*** Opening Exercise data ***

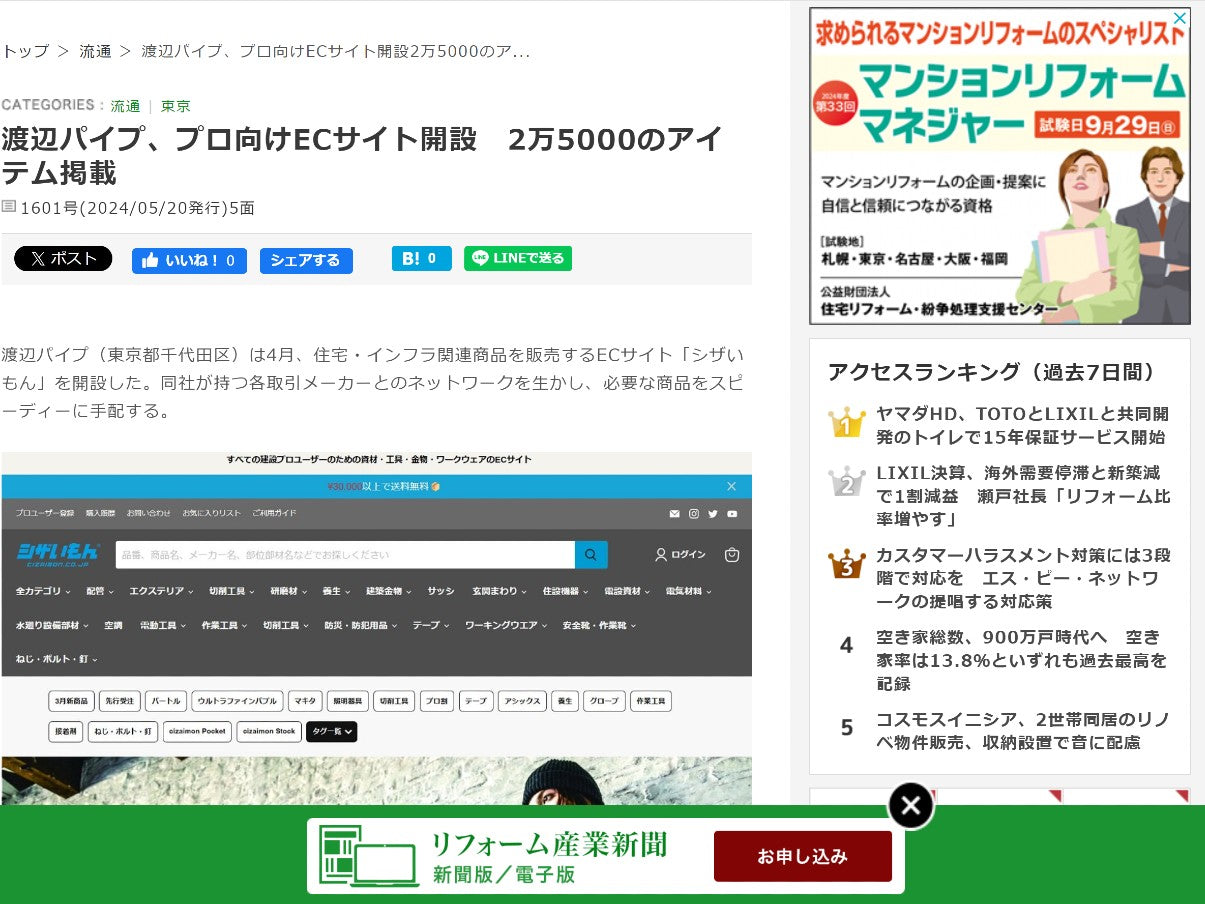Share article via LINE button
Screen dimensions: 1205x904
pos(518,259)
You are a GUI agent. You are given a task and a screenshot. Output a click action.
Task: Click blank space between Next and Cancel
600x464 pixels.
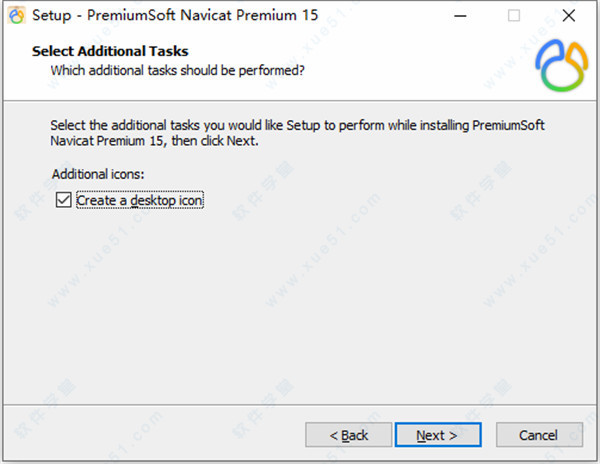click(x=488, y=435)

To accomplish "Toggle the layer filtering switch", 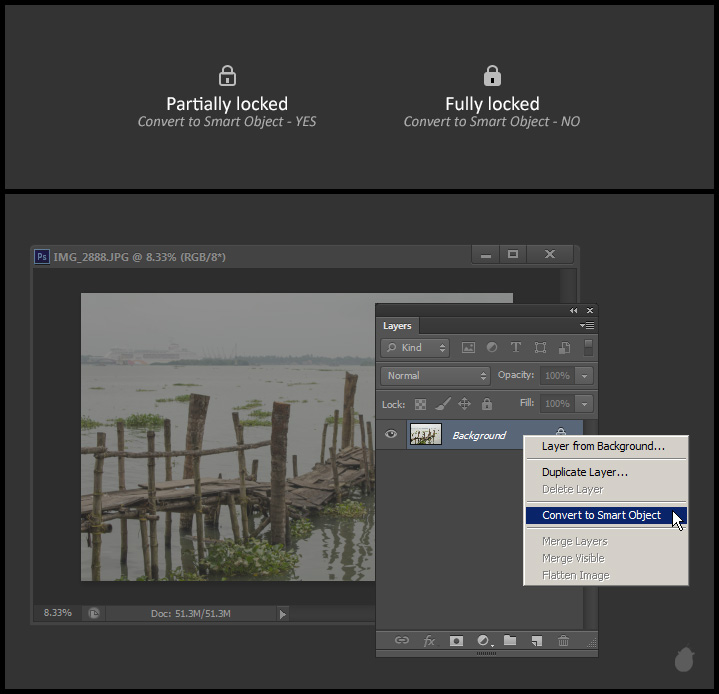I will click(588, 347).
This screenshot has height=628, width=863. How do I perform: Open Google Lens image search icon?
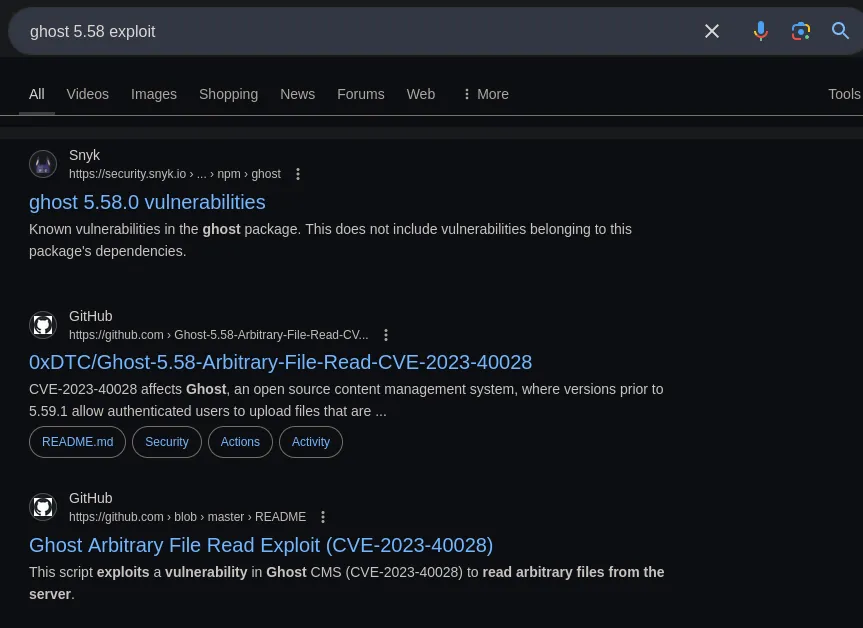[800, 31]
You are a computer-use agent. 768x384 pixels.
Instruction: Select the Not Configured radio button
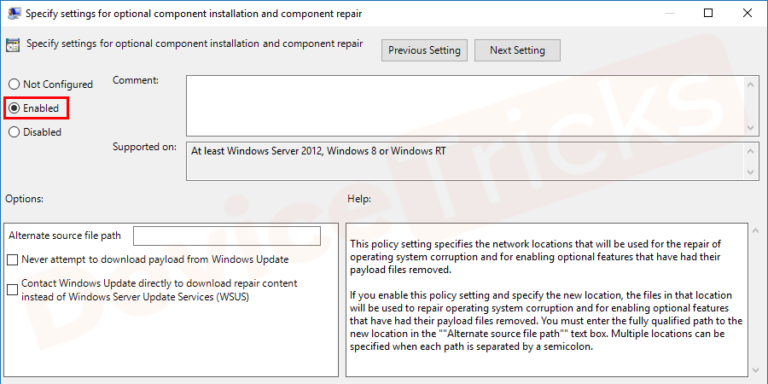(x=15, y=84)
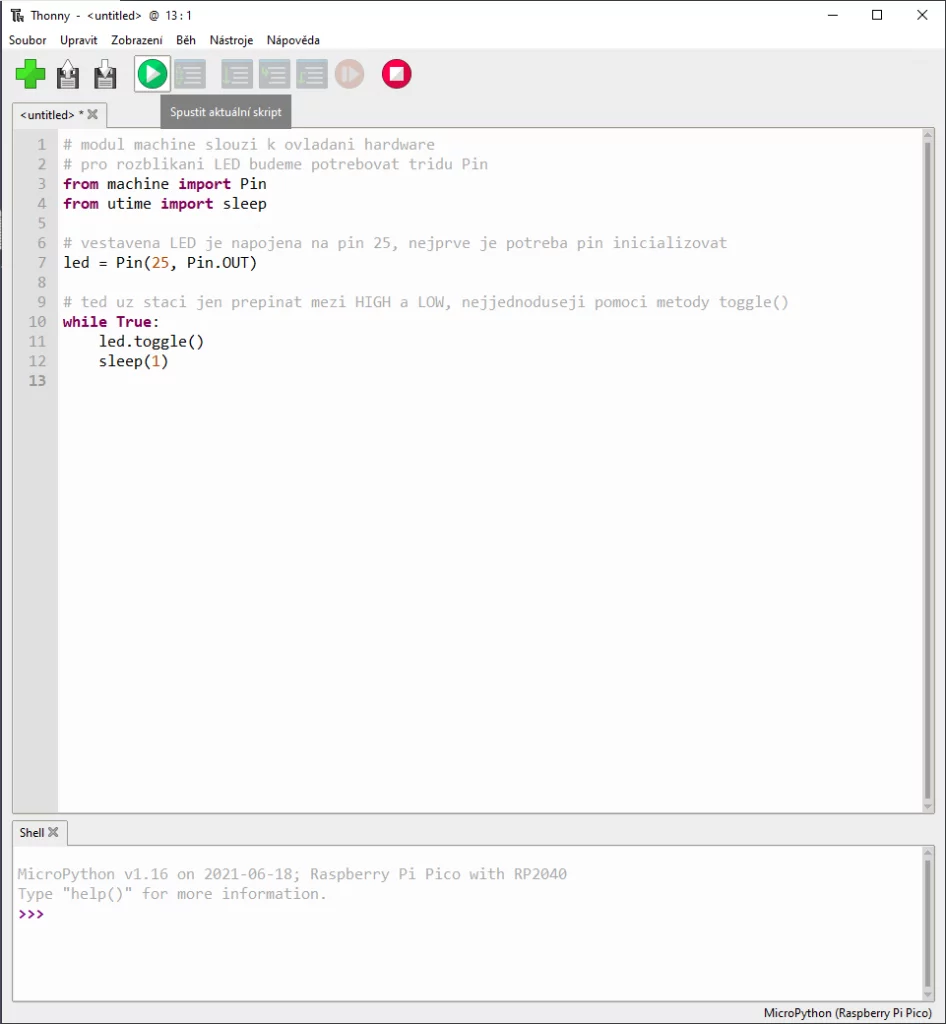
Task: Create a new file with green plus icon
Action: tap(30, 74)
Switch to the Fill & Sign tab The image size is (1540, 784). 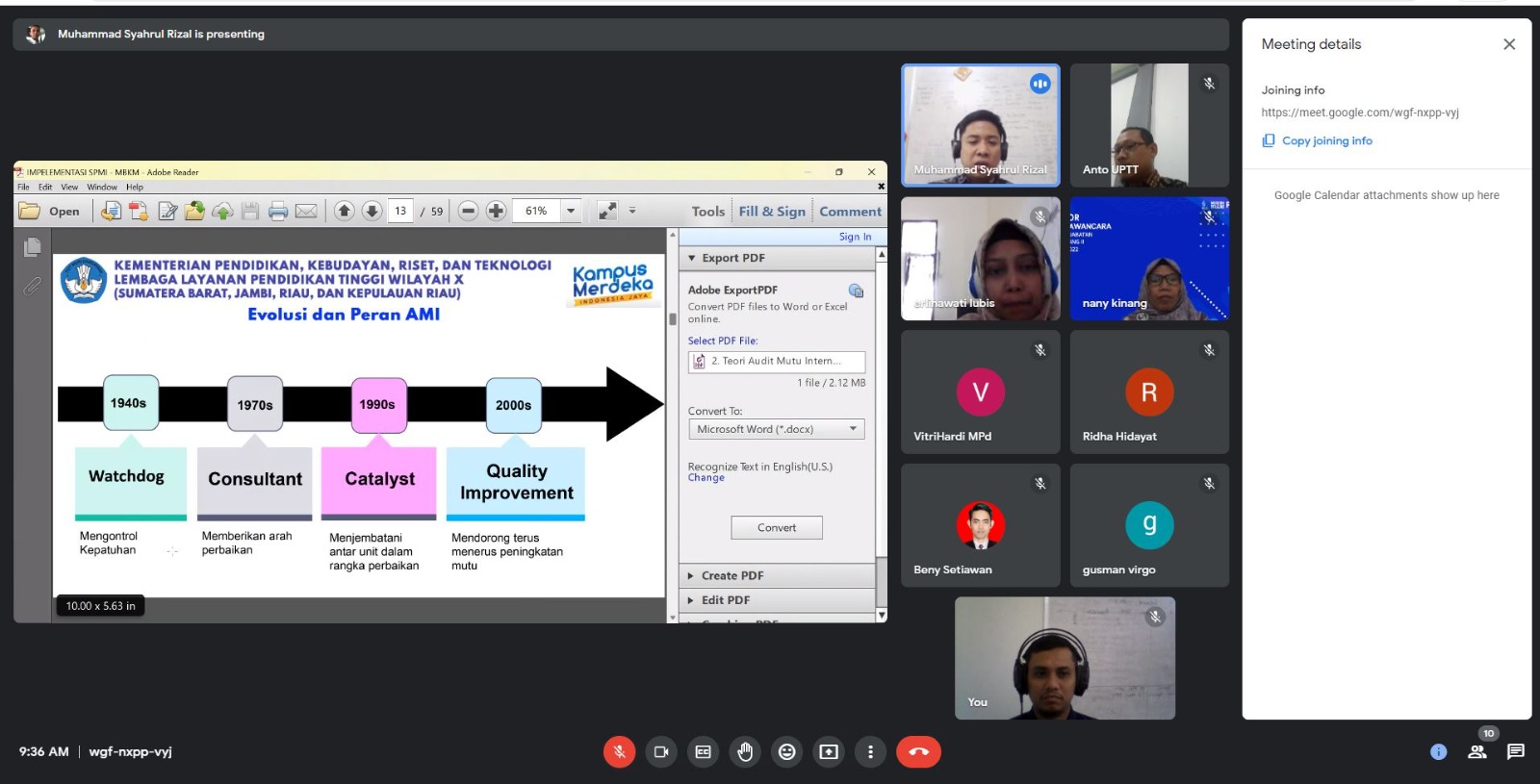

*** Closing Exercise data ***

Task prompt :: Write out, word for word, only the lines from the one containing "Instruction: Select the" to the end of the data above; the pictures stay out.

Exercise response ::
Instruction: Select the Not Configured radio button
(x=15, y=84)
Task: Create a new file with green plus icon
Action: tap(30, 74)
Switch to the Fill & Sign tab The image size is (1540, 784). 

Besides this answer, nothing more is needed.